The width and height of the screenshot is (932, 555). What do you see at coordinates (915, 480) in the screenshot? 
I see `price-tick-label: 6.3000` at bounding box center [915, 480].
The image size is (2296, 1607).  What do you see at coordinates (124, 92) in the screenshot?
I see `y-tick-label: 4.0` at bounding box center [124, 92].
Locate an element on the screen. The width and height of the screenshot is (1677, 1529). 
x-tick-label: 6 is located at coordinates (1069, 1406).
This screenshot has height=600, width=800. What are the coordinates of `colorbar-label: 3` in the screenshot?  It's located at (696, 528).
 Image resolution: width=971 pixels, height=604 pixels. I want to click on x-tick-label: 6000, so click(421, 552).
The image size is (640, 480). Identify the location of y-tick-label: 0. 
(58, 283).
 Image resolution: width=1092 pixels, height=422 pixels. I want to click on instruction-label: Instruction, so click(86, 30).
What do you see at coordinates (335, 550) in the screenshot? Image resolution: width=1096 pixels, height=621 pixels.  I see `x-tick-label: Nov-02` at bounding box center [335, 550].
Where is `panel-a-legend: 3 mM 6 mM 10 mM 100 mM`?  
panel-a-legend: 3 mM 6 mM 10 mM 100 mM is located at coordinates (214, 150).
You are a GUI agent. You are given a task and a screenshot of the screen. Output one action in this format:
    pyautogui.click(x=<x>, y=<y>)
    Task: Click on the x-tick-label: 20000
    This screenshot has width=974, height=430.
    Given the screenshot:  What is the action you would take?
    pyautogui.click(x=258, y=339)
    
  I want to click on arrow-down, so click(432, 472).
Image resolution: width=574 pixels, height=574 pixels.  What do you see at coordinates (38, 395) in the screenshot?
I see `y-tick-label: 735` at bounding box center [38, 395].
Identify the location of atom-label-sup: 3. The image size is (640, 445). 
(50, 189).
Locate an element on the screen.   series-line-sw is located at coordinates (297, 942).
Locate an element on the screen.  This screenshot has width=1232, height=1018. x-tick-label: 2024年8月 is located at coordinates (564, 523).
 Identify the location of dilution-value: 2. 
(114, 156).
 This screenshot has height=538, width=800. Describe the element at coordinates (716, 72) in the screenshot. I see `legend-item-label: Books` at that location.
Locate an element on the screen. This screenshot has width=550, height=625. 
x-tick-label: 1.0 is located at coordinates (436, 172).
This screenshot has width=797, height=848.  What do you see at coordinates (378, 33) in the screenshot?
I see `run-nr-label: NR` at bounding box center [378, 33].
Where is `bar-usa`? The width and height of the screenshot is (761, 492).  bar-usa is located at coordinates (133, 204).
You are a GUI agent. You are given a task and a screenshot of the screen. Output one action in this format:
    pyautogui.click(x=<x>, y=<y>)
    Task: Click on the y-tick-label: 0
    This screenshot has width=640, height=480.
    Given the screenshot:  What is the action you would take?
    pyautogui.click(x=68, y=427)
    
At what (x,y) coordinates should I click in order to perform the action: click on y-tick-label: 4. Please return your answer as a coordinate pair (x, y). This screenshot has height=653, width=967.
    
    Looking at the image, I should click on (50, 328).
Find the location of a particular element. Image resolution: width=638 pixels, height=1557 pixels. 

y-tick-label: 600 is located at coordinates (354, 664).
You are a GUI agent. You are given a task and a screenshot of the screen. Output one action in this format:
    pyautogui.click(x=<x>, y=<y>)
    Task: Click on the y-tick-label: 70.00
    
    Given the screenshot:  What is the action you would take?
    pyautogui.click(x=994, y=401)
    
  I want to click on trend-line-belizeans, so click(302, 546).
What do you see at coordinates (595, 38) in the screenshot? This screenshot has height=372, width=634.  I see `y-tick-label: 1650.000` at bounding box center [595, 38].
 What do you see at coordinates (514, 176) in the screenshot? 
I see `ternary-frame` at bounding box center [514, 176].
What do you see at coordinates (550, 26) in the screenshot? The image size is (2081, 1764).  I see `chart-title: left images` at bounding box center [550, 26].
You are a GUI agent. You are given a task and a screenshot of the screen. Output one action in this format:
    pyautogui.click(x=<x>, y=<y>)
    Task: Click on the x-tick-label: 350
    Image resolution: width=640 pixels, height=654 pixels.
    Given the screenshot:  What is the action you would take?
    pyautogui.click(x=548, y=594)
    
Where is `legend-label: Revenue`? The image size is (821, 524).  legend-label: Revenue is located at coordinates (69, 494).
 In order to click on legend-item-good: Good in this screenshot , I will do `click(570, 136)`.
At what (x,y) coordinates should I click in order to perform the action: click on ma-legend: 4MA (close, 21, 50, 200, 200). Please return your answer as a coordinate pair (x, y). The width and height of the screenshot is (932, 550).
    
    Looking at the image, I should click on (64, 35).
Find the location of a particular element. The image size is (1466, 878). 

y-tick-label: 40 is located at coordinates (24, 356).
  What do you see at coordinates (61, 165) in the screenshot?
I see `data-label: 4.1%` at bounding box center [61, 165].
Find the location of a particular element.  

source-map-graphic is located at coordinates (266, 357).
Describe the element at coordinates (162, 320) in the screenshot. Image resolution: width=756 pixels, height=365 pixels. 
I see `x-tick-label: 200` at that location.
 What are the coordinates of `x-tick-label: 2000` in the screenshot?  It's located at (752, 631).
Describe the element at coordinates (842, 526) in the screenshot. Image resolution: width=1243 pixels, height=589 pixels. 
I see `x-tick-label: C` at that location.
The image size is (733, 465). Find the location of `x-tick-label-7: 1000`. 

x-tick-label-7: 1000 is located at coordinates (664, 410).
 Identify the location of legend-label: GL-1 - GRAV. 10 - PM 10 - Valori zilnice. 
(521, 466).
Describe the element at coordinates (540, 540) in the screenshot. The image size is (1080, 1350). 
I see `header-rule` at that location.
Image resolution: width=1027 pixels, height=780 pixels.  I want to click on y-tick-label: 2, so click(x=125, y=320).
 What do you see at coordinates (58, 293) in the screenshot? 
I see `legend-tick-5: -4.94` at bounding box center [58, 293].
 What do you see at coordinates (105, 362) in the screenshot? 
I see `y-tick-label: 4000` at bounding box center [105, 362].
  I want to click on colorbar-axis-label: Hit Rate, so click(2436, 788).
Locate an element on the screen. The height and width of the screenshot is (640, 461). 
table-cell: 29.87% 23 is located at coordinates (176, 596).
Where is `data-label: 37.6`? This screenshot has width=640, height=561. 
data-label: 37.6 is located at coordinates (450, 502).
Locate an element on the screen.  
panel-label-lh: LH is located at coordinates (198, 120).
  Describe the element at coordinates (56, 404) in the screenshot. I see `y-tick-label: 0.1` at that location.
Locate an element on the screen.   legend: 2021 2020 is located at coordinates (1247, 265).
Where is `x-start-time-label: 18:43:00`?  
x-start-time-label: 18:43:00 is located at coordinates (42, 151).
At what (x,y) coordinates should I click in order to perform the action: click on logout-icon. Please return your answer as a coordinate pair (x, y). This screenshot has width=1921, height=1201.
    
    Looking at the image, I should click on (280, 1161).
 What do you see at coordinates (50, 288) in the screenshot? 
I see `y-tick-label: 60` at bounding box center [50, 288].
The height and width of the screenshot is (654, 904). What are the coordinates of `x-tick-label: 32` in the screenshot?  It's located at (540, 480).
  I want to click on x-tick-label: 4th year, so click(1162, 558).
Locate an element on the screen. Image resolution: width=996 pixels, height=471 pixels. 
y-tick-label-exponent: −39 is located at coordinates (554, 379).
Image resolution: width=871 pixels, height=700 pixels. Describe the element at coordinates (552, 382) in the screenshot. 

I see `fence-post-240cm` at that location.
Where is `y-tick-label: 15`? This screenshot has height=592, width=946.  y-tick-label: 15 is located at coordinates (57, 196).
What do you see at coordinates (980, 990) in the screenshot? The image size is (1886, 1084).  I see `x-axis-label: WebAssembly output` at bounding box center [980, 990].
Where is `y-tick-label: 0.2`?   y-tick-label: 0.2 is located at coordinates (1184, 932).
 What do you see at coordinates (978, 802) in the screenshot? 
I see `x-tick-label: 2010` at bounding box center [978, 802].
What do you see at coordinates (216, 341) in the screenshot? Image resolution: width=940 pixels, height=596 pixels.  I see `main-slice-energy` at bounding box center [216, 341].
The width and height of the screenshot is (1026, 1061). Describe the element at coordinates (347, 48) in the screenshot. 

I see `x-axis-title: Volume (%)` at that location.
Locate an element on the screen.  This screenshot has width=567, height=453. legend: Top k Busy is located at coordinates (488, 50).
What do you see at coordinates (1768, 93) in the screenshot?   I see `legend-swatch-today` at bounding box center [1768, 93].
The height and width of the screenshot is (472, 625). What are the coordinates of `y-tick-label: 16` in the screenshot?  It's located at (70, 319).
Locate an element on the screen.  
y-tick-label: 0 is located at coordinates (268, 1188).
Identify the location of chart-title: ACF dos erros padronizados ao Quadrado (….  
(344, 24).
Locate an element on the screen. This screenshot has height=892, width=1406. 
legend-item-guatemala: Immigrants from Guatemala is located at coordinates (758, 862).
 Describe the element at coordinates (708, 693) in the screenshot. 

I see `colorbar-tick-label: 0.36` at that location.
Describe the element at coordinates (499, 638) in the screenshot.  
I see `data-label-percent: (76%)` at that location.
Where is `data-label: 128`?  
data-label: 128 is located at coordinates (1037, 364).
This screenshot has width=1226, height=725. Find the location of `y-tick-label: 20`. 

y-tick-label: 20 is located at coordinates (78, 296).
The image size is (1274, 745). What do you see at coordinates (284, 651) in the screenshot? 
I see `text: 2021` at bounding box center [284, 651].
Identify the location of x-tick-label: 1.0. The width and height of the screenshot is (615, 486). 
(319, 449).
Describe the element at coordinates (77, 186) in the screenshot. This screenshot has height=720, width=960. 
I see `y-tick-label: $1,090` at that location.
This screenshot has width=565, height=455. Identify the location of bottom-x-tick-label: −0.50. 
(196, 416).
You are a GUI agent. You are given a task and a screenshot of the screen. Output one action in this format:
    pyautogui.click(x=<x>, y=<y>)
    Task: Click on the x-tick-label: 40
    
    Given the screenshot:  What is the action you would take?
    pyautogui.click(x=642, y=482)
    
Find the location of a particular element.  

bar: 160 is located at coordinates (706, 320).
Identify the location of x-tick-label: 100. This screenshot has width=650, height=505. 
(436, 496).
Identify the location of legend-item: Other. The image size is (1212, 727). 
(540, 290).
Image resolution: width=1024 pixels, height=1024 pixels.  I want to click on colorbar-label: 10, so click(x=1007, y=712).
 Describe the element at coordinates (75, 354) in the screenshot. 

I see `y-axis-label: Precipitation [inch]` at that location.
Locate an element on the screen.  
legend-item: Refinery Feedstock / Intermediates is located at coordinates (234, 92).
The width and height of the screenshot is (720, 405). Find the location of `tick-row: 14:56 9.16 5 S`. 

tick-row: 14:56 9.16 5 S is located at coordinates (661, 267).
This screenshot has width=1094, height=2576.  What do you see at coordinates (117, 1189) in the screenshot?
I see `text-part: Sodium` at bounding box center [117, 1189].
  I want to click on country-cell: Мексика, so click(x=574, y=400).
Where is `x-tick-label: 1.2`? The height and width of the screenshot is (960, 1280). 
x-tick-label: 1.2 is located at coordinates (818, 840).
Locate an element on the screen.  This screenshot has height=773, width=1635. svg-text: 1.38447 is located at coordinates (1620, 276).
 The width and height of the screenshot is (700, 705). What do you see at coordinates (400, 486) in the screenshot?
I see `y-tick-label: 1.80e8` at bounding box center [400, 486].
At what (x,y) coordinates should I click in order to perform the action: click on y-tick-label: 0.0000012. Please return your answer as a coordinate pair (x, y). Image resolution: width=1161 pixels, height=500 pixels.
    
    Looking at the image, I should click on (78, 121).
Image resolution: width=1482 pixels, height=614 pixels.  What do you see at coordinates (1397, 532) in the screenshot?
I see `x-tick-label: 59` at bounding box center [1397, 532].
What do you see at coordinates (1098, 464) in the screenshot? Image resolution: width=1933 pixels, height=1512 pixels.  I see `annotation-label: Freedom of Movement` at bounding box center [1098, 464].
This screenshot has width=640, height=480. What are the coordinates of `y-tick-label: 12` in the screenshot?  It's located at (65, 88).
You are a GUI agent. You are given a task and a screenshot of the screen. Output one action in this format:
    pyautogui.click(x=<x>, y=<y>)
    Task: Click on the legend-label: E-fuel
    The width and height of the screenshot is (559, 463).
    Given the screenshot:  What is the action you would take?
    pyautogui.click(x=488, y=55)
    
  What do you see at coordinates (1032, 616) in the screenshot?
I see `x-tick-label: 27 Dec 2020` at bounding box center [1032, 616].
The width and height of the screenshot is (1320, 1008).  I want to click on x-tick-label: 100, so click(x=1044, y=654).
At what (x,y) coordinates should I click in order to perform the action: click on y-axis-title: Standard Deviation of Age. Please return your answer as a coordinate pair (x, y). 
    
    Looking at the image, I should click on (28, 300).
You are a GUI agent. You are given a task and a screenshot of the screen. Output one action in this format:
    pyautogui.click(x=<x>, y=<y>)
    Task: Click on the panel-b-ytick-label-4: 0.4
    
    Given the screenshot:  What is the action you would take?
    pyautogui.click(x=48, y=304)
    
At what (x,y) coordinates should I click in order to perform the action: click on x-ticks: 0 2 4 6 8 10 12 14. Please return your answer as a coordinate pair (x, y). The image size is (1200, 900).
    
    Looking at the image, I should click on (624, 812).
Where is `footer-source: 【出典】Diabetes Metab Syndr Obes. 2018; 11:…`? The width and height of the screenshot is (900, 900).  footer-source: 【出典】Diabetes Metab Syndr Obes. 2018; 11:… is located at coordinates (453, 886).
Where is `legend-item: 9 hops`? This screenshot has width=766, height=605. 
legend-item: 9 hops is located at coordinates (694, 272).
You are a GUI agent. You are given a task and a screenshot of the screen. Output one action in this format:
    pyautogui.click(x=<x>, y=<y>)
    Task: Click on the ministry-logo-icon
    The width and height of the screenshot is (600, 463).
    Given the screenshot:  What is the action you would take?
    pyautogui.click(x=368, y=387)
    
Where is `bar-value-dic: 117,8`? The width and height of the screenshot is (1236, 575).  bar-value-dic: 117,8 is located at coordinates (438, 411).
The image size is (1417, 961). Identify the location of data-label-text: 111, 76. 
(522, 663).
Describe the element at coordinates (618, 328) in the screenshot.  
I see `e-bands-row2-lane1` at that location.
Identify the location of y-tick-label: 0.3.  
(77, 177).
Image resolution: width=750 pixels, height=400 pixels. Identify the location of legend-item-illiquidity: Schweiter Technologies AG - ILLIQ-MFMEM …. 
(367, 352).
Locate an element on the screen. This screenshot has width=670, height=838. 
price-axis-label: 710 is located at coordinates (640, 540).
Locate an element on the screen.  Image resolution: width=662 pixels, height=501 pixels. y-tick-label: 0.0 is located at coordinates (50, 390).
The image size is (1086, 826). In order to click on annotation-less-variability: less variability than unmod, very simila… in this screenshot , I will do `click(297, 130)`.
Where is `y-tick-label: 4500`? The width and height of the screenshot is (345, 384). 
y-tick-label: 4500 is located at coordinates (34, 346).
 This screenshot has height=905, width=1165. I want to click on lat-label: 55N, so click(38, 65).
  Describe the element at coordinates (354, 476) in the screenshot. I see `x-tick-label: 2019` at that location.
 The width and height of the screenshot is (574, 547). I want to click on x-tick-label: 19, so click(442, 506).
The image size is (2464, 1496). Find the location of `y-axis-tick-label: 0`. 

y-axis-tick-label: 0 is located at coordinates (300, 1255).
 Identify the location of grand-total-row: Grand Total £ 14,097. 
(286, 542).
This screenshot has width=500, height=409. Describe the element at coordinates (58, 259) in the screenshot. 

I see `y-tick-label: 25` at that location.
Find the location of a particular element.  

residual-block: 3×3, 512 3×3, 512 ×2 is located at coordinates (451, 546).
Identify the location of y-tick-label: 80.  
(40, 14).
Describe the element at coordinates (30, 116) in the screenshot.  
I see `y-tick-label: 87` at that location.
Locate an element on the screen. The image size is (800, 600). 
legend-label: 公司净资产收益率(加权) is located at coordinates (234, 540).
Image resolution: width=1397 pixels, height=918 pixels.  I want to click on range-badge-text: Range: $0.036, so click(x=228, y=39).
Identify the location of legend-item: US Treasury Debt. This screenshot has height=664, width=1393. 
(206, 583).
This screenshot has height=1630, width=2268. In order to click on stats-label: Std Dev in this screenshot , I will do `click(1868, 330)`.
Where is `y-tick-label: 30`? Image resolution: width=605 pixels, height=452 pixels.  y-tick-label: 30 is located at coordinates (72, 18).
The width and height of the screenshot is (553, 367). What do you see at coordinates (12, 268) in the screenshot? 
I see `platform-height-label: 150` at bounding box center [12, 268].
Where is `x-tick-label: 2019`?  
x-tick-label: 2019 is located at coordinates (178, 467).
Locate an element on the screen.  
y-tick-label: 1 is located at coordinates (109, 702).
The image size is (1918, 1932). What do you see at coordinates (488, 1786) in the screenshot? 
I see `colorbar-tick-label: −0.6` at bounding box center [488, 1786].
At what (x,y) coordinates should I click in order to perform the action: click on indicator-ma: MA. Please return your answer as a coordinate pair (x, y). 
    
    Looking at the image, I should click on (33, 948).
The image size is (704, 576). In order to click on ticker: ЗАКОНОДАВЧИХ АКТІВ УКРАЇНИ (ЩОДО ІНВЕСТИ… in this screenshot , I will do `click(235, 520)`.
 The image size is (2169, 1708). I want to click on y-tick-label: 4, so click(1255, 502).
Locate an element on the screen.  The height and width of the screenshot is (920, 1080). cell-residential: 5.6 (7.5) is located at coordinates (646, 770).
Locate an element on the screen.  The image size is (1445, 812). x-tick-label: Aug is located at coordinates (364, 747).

TRY IT:
Which lines in the entries above contain the string "source"? Copy out each of those lines in full.

RESULT:
source-map-graphic is located at coordinates (266, 357).
Where is `footer-source: 【出典】Diabetes Metab Syndr Obes. 2018; 11:…`? The width and height of the screenshot is (900, 900).  footer-source: 【出典】Diabetes Metab Syndr Obes. 2018; 11:… is located at coordinates (453, 886).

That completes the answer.